# [DESCRIPTION OF THE TASK]
Restate word for word the span that opens with the line containing "Image resolution: width=640" and closes with the final line of the data; give only those lines.

(TASK INPUT)

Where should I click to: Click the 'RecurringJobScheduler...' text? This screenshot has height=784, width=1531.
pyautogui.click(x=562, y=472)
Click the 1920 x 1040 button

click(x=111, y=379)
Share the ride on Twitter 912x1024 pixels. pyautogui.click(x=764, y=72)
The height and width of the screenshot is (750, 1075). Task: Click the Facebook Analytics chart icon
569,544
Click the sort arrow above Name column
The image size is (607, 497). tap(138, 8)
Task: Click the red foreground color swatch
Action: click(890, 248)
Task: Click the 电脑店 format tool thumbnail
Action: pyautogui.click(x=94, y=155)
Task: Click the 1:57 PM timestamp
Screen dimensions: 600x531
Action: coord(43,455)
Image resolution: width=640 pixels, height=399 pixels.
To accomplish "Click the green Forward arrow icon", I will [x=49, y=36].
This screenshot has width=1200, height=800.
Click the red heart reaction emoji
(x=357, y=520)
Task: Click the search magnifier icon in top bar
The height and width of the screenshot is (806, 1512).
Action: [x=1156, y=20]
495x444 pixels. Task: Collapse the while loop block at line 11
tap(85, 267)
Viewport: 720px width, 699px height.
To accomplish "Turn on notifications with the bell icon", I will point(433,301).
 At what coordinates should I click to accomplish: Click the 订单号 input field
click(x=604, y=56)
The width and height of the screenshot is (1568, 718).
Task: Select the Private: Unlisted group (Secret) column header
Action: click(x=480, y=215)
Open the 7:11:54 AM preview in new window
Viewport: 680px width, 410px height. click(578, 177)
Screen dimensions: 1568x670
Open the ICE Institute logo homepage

(End TASK INPUT)

# [RESPONSE BELOW]
Image resolution: width=640 pixels, height=399 pixels.
To accomplish "Click the green Forward arrow icon", I will [x=49, y=36].
This screenshot has width=1200, height=800.
Click the red heart reaction emoji
(x=357, y=520)
Task: Click the search magnifier icon in top bar
The height and width of the screenshot is (806, 1512).
Action: [x=1156, y=20]
495x444 pixels. Task: Collapse the while loop block at line 11
tap(85, 267)
Viewport: 720px width, 699px height.
To accomplish "Turn on notifications with the bell icon", I will point(433,301).
 At what coordinates should I click to accomplish: Click the 订单号 input field
click(x=604, y=56)
The width and height of the screenshot is (1568, 718).
Task: Select the Private: Unlisted group (Secret) column header
Action: click(x=480, y=215)
Open the 7:11:54 AM preview in new window
Viewport: 680px width, 410px height. click(578, 177)
Screen dimensions: 1568x670
Open the ICE Institute logo homepage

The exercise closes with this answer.